The aim of trabeculectomy is not merely to achieve intraocular pressure (IOP), low enough to stop or delay glaucoma progression. Like any glaucoma therapy, it must also take into account that visual function, and therefore quality of life, should be preserved. Therefore, surgical benefits (probability of surgery success) as well as the risk of complications and failure have to be considered (Table 1.1). Patient's life expectancy must be weighed together with the disease progression rate and the risks and benefits of alternative therapies.2
This procedure was designed to overcome the so-called blockage of the external drainage of aqueous humor, which is usually located at the level of the juxtacanalicular tissue of the trabecular meshwork (to Schlemm's canal). It does not apply to cases in which the normal internal flow of humor is blocked (ciliary or pupillary block).
Table 1.1   Factors in surgical decision-making
  • Patient's life expectancy
  • Disease progression rate
  • Risks and benefits of alternative therapies
  • Risk/benefit of trabeculectomy
 
INDICATIONS AND CONTRAINDICATIONS
The most common clinical indication for trabeculectomy is disease progression despite maximum medical and laser therapies tolerated by the patient3 (Table 1.2). Such surgery is often chosen when it is anticipated that it will not be possible to manage the clinical case using the usual medical alternatives. This is especially the case for very young patients, a very high IOP or a very advanced disease stage on diagnosis.2 Trabeculectomy can also be selected to end a refractory hypertensive acute event or as an initial approach for congenital glaucoma (as an addition to trabeculotomy).
However, there are situations in which trabeculectomy may not be the optimal therapeutic alternative (Table 1.3). This includes patients who have already undergone one or two trabeculectomies (especially if an antimetabolite has been applied) resulting in failure.
Table 1.2   Indications for trabeculectomy
  • Failure of medical and surgical therapies to control progressive disease
  • When the usual medical alternatives are not expected to succeed (young patients, very high IOP, very advanced disease)
  • Refractory acute hypertensive event
  • Congenital glaucoma (combined with trabeculotomy)
2
Table 1.3   Relative contraindications for trabeculectomy
  • Previous trabeculectomy failure
  • High risk of failure
  • High risk of surgical complications
  • When potential vision loss dramatically affects quality of life (single eye/potential loss of professional activity)
Furthermore, when the risk of vision loss (for surgical complication) is high and may significantly affect quality of life, as in single eye cases or potential loss of professional activity, a trabeculectomy might not be the best option.2 In these cases, a usually safer (although less effective) operation could be performed. Other cases of relative contraindication for trabeculectomy are those where failure or severe complication risks are predictably very high, such as in neovascular or uveitic glaucoma.

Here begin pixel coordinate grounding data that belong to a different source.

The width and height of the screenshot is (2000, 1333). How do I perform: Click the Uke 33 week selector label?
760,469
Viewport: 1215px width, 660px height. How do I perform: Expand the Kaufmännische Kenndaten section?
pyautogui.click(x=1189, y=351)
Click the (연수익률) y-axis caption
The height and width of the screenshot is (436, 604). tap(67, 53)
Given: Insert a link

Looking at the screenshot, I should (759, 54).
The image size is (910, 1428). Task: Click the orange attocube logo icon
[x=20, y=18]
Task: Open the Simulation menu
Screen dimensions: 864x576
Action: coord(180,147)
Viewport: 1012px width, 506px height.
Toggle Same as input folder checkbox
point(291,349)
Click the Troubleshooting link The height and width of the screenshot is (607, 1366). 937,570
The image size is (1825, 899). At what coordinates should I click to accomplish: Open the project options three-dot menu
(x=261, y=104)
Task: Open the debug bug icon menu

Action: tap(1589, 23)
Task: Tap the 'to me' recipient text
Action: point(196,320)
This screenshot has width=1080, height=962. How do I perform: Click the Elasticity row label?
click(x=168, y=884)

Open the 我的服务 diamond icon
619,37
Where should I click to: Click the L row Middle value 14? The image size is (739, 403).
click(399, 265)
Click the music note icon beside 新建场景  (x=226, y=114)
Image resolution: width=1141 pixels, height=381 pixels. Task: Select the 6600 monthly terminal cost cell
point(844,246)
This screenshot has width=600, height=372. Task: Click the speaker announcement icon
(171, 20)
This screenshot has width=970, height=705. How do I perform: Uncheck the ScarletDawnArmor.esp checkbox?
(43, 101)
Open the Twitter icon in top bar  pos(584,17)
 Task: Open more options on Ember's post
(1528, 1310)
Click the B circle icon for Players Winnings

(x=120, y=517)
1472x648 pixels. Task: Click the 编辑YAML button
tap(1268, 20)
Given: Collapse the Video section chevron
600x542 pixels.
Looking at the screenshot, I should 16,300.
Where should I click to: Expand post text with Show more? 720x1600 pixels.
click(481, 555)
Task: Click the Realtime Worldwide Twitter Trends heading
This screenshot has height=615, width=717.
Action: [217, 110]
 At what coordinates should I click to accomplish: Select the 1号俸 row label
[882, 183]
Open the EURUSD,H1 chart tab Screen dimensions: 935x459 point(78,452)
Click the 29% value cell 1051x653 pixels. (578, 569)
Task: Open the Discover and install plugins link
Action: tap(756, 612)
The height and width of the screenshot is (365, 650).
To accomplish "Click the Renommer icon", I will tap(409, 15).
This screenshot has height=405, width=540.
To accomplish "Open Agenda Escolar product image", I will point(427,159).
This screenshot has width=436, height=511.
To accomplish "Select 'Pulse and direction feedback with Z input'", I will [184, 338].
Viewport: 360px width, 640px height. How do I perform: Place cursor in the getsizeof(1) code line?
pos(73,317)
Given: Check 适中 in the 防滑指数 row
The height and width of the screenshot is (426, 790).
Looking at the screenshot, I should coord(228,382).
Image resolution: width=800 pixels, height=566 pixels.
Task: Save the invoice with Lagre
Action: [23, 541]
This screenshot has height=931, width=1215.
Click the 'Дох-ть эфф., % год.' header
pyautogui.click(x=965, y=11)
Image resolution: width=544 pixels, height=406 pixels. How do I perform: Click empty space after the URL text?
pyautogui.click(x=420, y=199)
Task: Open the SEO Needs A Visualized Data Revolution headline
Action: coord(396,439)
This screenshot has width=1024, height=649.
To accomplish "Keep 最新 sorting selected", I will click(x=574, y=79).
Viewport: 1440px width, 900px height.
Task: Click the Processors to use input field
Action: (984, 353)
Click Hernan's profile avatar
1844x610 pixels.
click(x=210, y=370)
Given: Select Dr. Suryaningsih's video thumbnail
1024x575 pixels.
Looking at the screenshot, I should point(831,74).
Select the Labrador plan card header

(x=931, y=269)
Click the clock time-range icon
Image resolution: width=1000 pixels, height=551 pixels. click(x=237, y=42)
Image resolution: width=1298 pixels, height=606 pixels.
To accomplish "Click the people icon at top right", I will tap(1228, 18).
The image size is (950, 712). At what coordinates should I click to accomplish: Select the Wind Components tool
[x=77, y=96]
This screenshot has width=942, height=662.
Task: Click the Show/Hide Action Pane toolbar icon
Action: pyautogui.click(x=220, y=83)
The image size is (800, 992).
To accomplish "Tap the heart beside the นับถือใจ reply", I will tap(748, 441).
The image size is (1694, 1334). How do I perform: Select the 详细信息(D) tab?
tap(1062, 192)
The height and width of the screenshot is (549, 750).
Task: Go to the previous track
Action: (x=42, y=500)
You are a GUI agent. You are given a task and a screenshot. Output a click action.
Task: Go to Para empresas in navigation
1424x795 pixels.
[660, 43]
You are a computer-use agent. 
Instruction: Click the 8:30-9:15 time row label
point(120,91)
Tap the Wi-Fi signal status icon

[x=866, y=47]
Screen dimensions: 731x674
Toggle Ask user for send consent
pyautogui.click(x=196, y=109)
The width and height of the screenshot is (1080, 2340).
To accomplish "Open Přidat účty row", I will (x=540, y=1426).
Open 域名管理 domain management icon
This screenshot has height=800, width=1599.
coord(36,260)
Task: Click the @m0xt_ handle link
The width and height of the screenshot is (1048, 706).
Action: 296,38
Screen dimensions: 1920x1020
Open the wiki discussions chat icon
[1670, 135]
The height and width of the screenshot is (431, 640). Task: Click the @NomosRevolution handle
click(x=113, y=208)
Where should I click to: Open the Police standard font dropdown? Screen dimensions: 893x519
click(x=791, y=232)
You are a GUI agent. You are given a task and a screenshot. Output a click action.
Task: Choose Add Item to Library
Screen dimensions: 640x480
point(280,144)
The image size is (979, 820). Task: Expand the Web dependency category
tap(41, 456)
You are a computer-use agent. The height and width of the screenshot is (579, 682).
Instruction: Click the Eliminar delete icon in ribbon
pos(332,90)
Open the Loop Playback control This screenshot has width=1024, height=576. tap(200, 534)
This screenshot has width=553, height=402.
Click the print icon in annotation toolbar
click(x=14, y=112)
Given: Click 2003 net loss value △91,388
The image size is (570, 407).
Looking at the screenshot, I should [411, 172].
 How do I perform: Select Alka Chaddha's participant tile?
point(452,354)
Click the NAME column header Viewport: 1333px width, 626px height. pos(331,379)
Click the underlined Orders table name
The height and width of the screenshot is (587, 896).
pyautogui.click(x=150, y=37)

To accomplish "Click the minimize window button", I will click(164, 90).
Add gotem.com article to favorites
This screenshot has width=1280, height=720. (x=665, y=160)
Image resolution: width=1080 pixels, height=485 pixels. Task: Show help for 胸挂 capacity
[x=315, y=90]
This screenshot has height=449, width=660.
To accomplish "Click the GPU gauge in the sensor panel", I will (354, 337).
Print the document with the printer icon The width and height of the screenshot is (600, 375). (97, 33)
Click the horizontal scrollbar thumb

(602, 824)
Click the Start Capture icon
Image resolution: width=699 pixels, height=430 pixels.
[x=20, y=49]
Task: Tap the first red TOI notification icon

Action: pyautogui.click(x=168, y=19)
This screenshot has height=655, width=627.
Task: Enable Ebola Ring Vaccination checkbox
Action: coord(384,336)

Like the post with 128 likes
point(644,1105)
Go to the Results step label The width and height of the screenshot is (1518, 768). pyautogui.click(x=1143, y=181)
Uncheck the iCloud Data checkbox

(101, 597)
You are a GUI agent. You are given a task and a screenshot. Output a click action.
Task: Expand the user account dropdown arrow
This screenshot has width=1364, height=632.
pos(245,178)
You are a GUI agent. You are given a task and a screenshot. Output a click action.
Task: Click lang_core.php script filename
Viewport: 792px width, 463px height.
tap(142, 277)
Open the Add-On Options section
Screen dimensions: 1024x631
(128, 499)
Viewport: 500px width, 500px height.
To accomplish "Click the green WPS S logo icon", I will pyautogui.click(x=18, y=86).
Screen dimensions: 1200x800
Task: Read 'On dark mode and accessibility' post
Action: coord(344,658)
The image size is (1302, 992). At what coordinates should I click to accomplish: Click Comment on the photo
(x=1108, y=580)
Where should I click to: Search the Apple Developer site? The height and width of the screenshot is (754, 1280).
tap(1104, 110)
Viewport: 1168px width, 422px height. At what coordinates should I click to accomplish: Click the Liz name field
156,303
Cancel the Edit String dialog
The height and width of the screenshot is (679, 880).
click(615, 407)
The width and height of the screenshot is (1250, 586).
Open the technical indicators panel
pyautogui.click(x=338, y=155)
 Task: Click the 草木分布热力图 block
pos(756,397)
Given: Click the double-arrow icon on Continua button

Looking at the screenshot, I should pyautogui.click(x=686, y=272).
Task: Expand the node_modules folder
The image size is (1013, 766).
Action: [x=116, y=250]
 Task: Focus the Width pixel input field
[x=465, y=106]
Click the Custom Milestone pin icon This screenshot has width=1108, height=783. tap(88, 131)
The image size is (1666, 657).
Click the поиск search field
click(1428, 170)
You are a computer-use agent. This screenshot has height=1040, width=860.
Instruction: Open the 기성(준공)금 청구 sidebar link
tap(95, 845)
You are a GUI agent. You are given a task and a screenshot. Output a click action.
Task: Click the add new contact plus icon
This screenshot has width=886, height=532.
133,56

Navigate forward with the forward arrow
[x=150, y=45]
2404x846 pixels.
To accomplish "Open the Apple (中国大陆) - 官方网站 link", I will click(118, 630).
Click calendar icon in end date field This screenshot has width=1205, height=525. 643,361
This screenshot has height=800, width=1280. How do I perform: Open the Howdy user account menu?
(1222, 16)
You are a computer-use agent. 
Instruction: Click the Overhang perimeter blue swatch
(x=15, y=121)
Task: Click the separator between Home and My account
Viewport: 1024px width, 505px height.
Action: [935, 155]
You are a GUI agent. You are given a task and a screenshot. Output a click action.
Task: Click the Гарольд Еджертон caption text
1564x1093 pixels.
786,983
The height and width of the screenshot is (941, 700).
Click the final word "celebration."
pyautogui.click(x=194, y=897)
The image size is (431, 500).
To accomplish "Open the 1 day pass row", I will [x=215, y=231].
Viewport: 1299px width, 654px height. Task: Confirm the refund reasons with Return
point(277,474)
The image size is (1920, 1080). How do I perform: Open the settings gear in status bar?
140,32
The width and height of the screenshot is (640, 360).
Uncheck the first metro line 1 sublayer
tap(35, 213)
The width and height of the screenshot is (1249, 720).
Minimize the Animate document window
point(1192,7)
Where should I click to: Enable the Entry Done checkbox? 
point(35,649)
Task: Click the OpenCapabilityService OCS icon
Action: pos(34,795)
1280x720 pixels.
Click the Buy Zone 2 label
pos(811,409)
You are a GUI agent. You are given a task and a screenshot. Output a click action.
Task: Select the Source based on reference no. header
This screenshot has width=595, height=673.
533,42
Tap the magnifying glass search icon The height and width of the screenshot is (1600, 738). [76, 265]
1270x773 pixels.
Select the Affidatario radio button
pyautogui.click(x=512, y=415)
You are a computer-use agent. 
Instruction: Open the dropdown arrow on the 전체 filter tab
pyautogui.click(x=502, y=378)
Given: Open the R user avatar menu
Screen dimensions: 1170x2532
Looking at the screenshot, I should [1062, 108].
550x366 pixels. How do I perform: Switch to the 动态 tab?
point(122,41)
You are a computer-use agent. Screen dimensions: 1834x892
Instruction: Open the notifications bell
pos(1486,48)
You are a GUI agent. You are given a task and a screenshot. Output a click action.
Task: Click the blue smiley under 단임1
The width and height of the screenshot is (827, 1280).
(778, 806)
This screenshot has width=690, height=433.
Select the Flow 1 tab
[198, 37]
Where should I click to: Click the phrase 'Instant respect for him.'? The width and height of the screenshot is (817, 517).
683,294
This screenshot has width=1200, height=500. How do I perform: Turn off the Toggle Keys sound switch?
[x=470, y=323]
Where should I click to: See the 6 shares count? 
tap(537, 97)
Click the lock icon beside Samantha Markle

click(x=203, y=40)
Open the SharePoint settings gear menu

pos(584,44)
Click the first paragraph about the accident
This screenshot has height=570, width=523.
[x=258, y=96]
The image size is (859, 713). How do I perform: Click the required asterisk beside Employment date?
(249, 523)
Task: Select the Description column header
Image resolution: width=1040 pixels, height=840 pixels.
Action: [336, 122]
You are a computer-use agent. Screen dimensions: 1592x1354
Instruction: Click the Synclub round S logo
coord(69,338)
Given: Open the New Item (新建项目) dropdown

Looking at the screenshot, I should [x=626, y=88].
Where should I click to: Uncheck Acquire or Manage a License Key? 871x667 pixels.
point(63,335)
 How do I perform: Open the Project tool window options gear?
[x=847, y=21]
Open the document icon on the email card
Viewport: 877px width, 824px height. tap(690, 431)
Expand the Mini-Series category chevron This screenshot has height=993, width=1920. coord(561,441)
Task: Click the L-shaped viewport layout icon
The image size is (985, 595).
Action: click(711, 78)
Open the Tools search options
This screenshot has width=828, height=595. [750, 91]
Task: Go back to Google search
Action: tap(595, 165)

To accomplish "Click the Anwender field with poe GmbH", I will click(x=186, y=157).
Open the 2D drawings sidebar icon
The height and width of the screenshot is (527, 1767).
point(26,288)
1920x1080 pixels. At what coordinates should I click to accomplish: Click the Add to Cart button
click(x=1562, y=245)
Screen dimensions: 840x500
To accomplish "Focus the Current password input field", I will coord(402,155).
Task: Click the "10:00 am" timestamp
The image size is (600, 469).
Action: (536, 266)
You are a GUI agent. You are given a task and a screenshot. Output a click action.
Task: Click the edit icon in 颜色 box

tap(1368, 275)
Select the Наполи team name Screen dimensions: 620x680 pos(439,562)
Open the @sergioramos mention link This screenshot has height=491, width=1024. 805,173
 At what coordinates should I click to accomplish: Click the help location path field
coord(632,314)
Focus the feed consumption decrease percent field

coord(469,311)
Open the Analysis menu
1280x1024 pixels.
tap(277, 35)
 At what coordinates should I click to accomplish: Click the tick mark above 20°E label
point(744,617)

Here, a drainage device can be implanted, which is usually more effective (and safer, when valved).
 
PREOPERATIVE ASSESSMENT
Trust in their ophthalmologist or surgical team is the most reassuring aspect for the patient. Trust is gained when patients receive a good explanation of the state of their disease, surgical therapy proposed and surgery goal (preserving vision), not to mention the potential risks, including vision or even eye loss. A careful, thorough ophthalmological and medical clinical history must be taken. A full ophthalmological examination is also needed.
 
Surgical Technique
The ab externo trabeculectomy described here is a variant of the Cairns trabeculectomy as modified by Watson. This is the first-line surgery for glaucoma, and the operation which we perform the most in our glaucoma clinic. The goal is to obtain a protected fistula between the anterior chamber (AC) and the subconjunctival space.
 
Anesthesia
In most cases, surgery can be performed with retrobulbar or peribulbar locoregional block by injecting 0.5% bupivacaine (which can be combined with 2% lidocaine). In these cases, the patient generally receives prior sedation and topical anesthesia from an anesthetist. In addition, general anesthesia is often used, especially in pediatric patients, young adults or noncollaborating patients.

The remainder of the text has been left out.